Given that education is strongly correlated with the levels of cognitive function in old age and, as a society, we have become more educated in recent generations, there do seem to be some improvements in cognitive function. For example, studies of dementia have identified some decline in rates of dementia between cohorts 10 years apart (Hudomiet, et al., 2018; Langa, et al., 2017). In addition, the “Flynn Effect” has demonstrated cross-cohort increases in test scores on tests of fluid intelligence around the world during the past 50 years. A recent study from Sweden links this increase to a shift in education curricula toward problem solving and away from memorization.

Yet, it remains to be seen whether there is an upper limit to this effect or whether the plateauing of growth of educational attainment of men in recent cohorts will lead to a change in dementia incidence.

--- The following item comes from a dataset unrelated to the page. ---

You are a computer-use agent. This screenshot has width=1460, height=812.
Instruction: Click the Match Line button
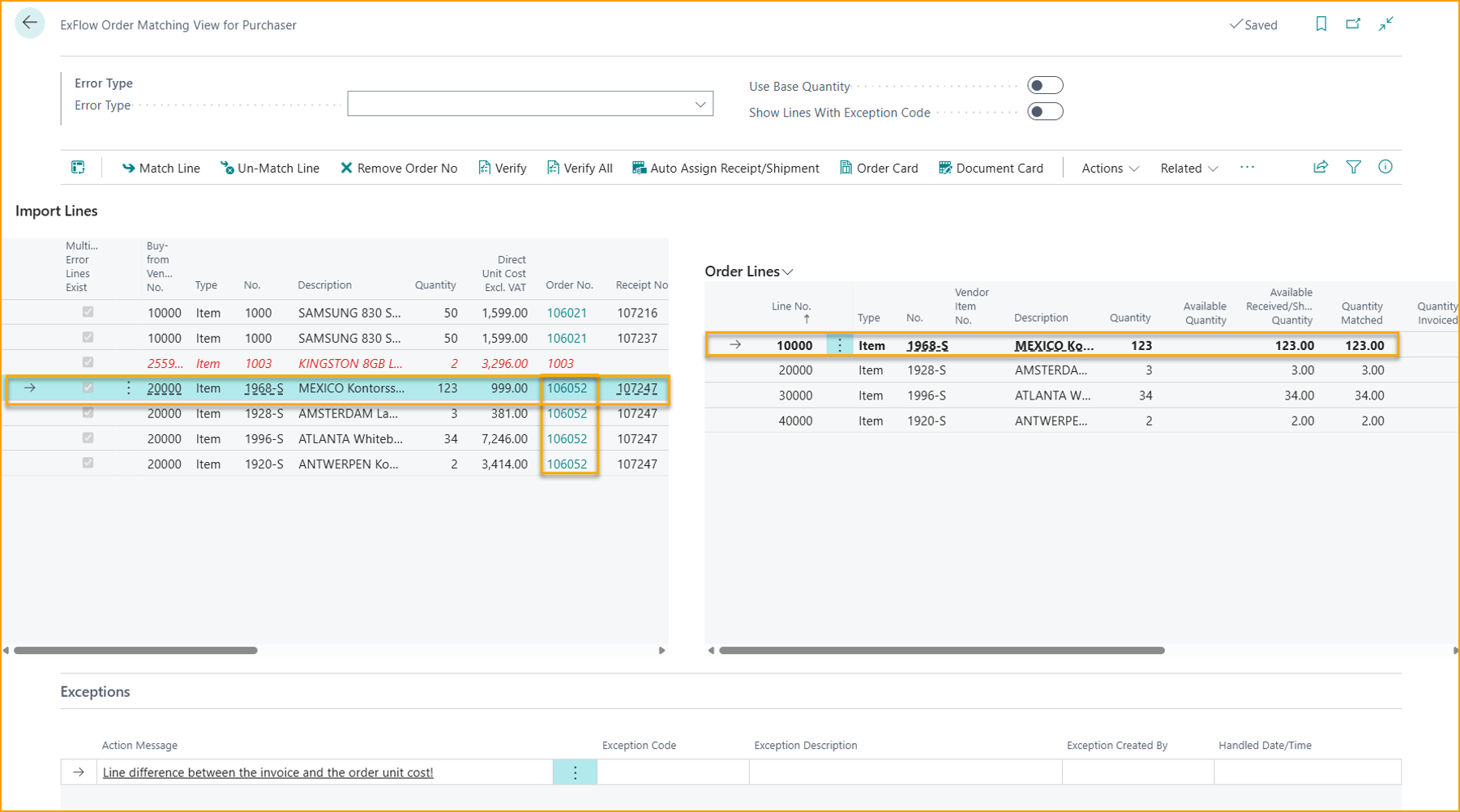(161, 169)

Societies Should Prioritize Lifelong Learning

A significant amount of academic literature demonstrates the positive correlation between health and education—which is separate from income.

Interestingly, policies in European countries that encouraged early retirement have been found to have a causal negative effect on average test scores compared to other countries, including the U.S., in which government policy has a relatively neutral impact on the length of working life (Rohwedder and Willis, 2010). My colleagues and I (Carr, et al., 2020) have also found that workers whose jobs were cognitively demanding were protected from declining test scores after retirement while workers in less cognitively demanding jobs had significantly declines in test scores following retirement.

While I am not arguing for changing retirement ages or incentivizing elongating careers, it is important to note the relationship between cognition and work. As a society, we should prioritize early childhood interventions and, more broadly, create opportunities for people to acquire education and continue using their brains throughout their lives, thereby creating cognitive reserve (Stern, 1999, 2002, 2017) that helps protect against abnormal cognitive decline in old age.

References

  • Carr, Dawn C., Robert Willis, Ben Lennox Kail and Laura L. Carstensen (2020). “Alternative Retirement Paths and Cognitive Performance: Exploring the Role of Preretirement Job Complexity.” The Gerontologist, Volume 60, Issue 3, April 2020, 460–471.
  • Hudomiet, Péter, Michael D Hurd and Susann Rohwedder (2018). The Journals of Gerontology: Series B, Volume 73, Issue suppl_1, S10–S19.
  • Langa, Kenneth M., Eric B Larson and Eileen M. Crimmins (2017). “A comparison of the prevalence of dementia in the United States in 2000 and 2012.” JAMA Internal Medicine, 177(1):51-58.
  • Langa, et al., 2017. “Dementia Prevalence in the United States in 2000 and 2012: Estimates Based on a Nationally Representative Study.”
  • Rohwedder, Susann and Robert J. Willis (2010). “Mental Retirement.” Journal of Economic Perspectives, Volume 24, Number 1, 119–138.
  • Stern, Yaakov (2017). “An approach to studying the neural correlates of reserve.” Brain Imaging and Behavior Journal of the International Neuropsychological Society (2002), 8, 448–460. 11:410–416.
  • Stern, Yaakov (2002). “What is cognitive reserve? Theory and research application of the reserve concept.” Behavior Journal of the International Neuropsychological Society (2002), 448–460.
  • Stern, Y., Albert, S., Tang, M.-X., & Tsai, W.-Y. (1999). “Rate of memory decline in AD is related to education and occupation: Cognitive reserve?” Neurology, 53, 1942–1947.